IPFS, the InterPlanetary File System, is the distributed and permanent Web, a protocol to make the Web faster, more secure, open and available. IPFS could be seen as Git meets a BitTorrent swarm, exchanging objects within one Git repository. In other words, IPFS provides a high throughput content-addressed block storage model, with content-addressed hyperlinks. This forms a generalised Merkle DAG, a data structure upon which one can build versioned file systems, blockchains, and even a Permanent Web. IPFS combines a Distributed Hash Table, an incentivised block exchange, and a self-certifying namespace. IPFS has no single point of failure, and nodes do not need to trust each other.

In this full-day tutorial, participants will be able to learn about the IPFS Application Stack, namely: libp2p, the networking layer of IPFS used in order to support multi transport protocols and routing mechanisms; bitswap, the data exchange protocol that enables peers to request and offer blocks of data; Merkle DAG, a Merkle Tree type data- structure where blobs of data are referenced by their cryptographically hash, so that they can be validated with regards to integrity and discovered in the network; API, the interface used by other applications to use IPFS. This tutorial will have a presentation and hands on components, ending up with a discussion in order to help the attendees to understand how IPFS can be used for more specific use cases.

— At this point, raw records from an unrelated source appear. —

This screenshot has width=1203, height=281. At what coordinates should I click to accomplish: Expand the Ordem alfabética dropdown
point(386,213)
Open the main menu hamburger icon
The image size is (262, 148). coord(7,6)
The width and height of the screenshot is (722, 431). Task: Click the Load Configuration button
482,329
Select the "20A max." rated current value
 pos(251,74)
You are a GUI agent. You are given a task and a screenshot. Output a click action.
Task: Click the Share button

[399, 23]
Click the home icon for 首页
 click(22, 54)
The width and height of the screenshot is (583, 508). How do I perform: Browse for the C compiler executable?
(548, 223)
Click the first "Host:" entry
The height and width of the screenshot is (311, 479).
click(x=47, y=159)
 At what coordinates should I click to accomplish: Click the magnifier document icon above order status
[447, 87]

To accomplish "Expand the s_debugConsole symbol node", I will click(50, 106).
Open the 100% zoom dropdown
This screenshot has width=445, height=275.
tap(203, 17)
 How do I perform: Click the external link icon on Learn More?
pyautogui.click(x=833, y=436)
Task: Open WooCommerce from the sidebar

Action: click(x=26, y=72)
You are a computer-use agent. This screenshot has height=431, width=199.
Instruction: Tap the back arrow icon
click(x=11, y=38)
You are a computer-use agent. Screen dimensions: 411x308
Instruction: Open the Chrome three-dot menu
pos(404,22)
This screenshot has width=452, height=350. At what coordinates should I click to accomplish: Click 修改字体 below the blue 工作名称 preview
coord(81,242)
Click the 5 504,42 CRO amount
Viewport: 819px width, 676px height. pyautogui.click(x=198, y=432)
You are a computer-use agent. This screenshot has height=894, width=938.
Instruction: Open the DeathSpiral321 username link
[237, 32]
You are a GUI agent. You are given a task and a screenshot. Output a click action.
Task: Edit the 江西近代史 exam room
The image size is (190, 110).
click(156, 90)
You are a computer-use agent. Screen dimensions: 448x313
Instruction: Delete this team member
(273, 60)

David Dias is a P2P Software Engineer and Researcher at Protocol Labs (http://ipn.io/), the company behind IPFS. Before he has worked on the security and web development industry at ^lift security. David holds a P2P Masters in Science, having built the first P2P DHT using WebRTC specifically for the Web Platform for job execution distribution. David's a frequent speaker on P2P, security and distributed systems. Currently he is also an invited Professor at the University of Lisbon, having developed a new post graduation course on modern Web development. Follow him on @daviddias.

Friedel Ziegelmayer is a Software Engineer and Researcher at Protocol Labs (http://ipn.io), the company building IPFS. Previously he studied mathematics at the Albert-Ludwig-University in Freiburg. He also works on other open source projects like the test runner Karma.
You an follow him at @dignifiedquire or look at his code

Intended Audience

Developers, students and researchers with a general interest in cryptography, distributed systems and P2P protocols is recommended. Familiarity with JavaScript or Go are bonus.

Learning Outcomes

  • How to use IPFS to build a distributed Application
  • Understand how using libp2p enables IPFS


During the course of this Tutorial, participants will learn how IPFS was designed and the reasons behind its architecture decisions and build an Web Application using IPFS. The topics covered are:

  • Merkle Data Structures
  • Distributed Hash Tables
  • Peer Routing strategies
  • Peer Discovery strategies